### Records for processing
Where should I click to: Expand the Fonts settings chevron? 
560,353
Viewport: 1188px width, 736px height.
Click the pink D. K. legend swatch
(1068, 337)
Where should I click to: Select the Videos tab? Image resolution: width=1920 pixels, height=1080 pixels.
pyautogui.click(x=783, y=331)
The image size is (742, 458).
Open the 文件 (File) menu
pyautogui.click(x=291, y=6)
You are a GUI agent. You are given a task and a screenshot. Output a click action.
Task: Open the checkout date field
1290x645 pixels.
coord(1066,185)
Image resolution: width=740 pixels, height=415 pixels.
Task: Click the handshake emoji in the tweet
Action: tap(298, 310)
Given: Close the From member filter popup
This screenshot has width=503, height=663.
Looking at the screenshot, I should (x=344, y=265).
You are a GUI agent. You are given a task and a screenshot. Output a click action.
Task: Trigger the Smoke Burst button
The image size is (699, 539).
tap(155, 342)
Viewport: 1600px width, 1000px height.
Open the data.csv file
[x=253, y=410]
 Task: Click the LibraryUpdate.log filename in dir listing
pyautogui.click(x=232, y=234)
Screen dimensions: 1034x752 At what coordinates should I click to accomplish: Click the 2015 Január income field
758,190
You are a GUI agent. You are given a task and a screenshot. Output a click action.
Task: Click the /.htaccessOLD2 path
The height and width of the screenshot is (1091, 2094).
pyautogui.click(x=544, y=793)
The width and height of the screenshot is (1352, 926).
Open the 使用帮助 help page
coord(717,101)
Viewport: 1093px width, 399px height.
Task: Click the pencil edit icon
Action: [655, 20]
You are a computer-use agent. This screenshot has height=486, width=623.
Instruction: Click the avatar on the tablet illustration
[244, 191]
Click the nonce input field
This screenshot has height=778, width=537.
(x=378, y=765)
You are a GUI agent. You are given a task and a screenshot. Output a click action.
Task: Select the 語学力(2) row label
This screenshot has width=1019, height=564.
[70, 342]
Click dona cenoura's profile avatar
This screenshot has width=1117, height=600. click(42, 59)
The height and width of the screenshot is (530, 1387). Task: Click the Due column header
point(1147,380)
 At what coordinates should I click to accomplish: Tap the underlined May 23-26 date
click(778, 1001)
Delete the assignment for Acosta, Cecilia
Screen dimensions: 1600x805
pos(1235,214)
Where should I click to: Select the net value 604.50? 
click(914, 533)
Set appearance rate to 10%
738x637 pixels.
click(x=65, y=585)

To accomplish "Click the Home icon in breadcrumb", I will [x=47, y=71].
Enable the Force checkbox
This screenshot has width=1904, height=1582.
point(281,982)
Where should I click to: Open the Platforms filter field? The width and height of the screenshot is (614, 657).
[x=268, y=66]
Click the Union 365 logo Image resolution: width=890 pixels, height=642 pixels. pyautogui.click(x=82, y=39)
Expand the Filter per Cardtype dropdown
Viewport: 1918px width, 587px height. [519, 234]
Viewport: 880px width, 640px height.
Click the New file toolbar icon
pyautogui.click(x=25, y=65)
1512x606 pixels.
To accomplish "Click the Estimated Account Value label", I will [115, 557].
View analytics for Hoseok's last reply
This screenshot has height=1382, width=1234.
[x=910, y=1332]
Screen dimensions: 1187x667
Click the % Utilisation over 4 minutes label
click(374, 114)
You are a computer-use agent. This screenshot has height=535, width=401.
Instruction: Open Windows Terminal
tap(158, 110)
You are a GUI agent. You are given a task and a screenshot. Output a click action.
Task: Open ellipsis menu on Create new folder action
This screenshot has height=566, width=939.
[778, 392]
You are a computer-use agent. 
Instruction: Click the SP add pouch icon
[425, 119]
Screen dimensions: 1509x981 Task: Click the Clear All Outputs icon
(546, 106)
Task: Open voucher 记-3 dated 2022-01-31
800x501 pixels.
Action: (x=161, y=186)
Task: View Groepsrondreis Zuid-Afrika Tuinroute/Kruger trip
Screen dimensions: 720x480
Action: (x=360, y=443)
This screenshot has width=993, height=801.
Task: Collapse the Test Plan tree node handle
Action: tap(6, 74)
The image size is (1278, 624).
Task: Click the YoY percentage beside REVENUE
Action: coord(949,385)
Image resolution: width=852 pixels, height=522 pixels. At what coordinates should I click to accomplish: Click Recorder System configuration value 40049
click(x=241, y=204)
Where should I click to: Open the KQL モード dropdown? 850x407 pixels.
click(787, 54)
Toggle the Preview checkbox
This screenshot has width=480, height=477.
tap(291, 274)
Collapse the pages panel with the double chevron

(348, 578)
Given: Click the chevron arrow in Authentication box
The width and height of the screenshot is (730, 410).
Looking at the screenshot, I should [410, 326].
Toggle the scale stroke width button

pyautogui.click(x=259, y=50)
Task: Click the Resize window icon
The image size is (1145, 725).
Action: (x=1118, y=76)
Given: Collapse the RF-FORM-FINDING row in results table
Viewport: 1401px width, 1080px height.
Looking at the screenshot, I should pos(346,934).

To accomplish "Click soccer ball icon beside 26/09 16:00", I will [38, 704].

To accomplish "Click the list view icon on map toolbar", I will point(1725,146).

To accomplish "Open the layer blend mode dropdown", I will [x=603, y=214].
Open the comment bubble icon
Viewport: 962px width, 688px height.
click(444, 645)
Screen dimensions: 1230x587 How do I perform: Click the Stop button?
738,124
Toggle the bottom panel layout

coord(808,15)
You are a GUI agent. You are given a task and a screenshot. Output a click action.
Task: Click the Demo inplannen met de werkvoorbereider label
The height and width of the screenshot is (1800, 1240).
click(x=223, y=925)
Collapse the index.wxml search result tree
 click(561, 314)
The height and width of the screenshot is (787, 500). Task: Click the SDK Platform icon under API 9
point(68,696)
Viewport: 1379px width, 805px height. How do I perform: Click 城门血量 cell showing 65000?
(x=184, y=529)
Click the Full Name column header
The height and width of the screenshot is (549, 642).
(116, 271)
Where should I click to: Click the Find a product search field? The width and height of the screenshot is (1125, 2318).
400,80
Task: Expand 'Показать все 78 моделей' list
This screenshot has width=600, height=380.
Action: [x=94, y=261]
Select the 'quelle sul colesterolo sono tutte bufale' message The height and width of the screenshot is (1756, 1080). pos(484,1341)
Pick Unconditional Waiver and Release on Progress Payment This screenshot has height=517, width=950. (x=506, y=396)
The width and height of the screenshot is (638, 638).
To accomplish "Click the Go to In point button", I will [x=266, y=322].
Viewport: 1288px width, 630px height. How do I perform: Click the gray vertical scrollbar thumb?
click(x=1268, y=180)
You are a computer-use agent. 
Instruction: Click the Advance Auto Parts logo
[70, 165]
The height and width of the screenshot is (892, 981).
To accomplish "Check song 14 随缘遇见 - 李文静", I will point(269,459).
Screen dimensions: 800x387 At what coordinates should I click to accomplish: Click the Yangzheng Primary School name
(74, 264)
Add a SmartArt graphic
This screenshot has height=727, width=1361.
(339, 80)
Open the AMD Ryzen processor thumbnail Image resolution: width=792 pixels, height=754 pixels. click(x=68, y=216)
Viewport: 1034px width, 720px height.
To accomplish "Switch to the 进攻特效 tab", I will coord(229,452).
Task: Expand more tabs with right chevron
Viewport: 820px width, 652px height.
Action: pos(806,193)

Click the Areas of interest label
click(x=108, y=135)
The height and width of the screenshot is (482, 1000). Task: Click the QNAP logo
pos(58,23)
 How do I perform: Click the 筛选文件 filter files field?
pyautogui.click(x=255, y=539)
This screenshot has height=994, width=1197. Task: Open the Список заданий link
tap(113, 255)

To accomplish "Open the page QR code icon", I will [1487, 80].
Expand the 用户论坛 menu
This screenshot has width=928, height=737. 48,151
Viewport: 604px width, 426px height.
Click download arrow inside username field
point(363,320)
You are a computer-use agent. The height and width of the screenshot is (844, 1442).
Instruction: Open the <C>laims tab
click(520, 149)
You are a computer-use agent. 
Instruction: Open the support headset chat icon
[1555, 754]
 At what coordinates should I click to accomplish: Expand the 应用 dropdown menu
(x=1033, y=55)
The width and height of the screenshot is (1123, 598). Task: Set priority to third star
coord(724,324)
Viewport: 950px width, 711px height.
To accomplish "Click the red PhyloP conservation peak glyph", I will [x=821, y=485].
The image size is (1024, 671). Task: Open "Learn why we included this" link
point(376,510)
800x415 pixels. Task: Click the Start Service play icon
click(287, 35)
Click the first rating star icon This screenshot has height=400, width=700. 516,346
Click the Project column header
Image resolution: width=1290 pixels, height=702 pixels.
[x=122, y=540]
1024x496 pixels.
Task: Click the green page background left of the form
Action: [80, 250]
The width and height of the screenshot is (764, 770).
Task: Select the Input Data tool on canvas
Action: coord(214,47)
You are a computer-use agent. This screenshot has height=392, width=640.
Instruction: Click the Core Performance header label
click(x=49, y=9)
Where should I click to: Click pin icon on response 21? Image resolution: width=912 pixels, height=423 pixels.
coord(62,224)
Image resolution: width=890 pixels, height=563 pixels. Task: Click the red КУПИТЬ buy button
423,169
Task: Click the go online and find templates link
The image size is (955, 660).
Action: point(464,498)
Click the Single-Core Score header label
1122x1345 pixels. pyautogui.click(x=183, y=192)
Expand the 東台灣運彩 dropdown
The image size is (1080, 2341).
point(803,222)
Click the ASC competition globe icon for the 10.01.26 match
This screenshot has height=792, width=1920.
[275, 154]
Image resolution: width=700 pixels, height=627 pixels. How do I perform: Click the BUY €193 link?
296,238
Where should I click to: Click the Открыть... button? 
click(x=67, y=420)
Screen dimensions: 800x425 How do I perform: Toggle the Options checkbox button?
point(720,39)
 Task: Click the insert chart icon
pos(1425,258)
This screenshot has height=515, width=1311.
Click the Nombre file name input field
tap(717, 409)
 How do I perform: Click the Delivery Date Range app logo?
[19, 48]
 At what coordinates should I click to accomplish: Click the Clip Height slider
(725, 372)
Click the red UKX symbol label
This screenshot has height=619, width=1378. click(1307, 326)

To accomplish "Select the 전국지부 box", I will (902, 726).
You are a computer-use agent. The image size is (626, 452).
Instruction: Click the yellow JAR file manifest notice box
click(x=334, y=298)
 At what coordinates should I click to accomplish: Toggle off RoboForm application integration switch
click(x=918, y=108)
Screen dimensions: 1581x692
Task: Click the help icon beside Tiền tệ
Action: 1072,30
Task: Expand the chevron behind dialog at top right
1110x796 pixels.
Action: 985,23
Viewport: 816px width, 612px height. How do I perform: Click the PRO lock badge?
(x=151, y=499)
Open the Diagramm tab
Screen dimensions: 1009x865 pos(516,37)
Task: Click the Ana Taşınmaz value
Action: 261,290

### Your assignment
Using the records above, give the number of lines in which the word "right" occurs, and nothing else.

### Problem solution
2